You Can Change

Have you ever had the feeling of being on autopilot? Do you feel like you’re just “going through the motions”, and not making the impact you dream about? These sensations are partially true—studies show that about 40% of what we do everyday is habitual. We are wired to respond to cues from the world around us, and our brain is designed to stick to patterns of behavior that help us achieve success, in any task. After experiencing the feeling of unconsciously going through life with half of the passion and energy it takes to excel, I looked for answers surrounding the questions I had about why we largely operate on habits, and how to change for the better.

The Power of Habit is the most informative title I’ve read on the subject so far, as journalist Charles Duhigg thoroughly explains the neurological reasoning behind our behavior and how habits shape the individual and the culture at large. Duhigg breaks down how habits inform our personal experiences and influence change, and expounds upon the impact change has on organizations and societies as it relates to transformative habits.

Our brains are always looking for ways to save energy—that’s why certain tasks or groups of tasks seem effortless. For example, as you’re showering and brushing teeth, putting on clothes, getting into your car, and driving off to start your day, you don’t have to exert much brainpower to flow easily through these activities. The human brain has a process called “chunking”, in which a sequence of repeated actions is combined into an automatic routine, and the reward is a completed task. To understand how to free up mental energy, we must address the impact these self-activating routines. If nearly half of our daily activity is an automatic response, how can we incorporate new habits to stimulate change? Duhigg illustrates how transformation happens by plainly laying out the Golden Rule of Habit: you cannot extinguish a bad habit, you can only change it.

To increase the chance of a changed habit having a radical effect on your life, you must first believe that change is possible. Even when you’re in a mental space of confusion, doubt, worry, or stress, there is always a solution to your circumstance. There is optimism in knowing that your brain will do everything in its power to help you find ease, success, and positive feelings, especially with the added power of belief. Finding and cultivating values that are affirming and uplifting to your self esteem is a worthy journey to embark upon because it allows you to gain awareness and build trust. When you commit to a particular set of values, and follow up on those values with beliefs and habits, you are on the path to maintaining success.
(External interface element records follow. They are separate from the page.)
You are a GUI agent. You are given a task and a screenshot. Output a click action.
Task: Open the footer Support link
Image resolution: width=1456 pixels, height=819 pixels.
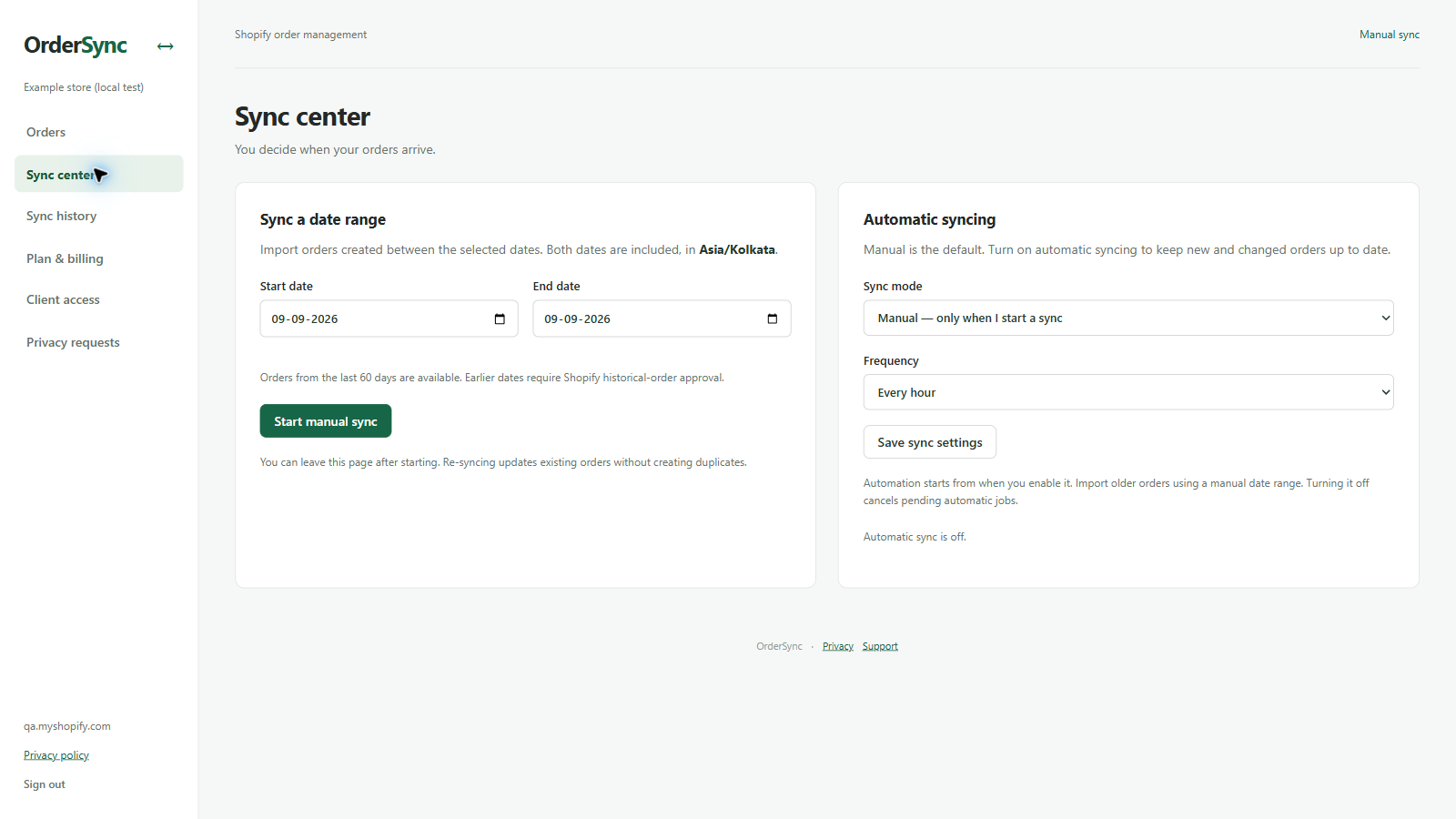[x=880, y=646]
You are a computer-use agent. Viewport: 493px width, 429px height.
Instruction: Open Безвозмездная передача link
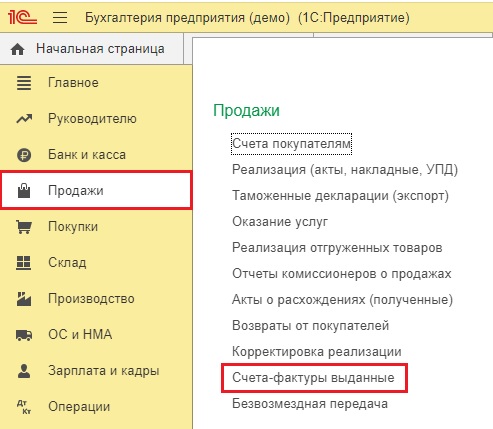(x=310, y=404)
The domino effect of changed habits is evident in the lives of those who have identified where they need adjustments, and built a lifestyle around that need. Find a keystone habit, like exercising or reading daily, that will flow over into other aspects of your life. If you commit to a healthier lifestyle by devoting time daily to exercise, you are more likely to eat healthier, replace unhealthy habits, and feel the change inside and out. Similarly, dedicating at least 30 minutes to an hour a day to reading will help you slow down, be intentional, and allow your mind to expand. A keystone habit helps other habits thrive, creating a new structure or lifestyle within, and establishes cultures where change can spread. Willpower, according to Duhigg, is the single most important keystone habit for individual success. Willpower becomes habit when you choose your behavior ahead of time (i.e., exercising in the morning and reading at night), and then following through with your routine with self-discipline.

Combining the theories on the power of belief and the effectiveness of keystone habits is essentially what it takes to implement lifestyle changes. It is especially rewarding to find like-minded friends and communities that will help you overcome any blocks to your success. Changing habits leads to small wins that can help you uncover opportunities to grow and resources to flourish. You don’t have to go at it alone—find an accountability partner to check in with you on a habit or goal. Find alliances to help you form your routines into automatic habits.

Movements happen when individual habits have an effect on social and community dynamics, which leads to a sense of ownership over fresh lifestyle changes. Over time, you can change an entire community by committing to changing your own habits. The best way to change your habits is to develop self-control, increase self-awareness, and by using willpower to change a routine into an automatic, habitual response. You have the ability to take your life and transform it into something more grand. Charles Duhigg lends us an eye-opening key to living a better life: “The real power of habit is the insight that your habits are what you choose them to be”.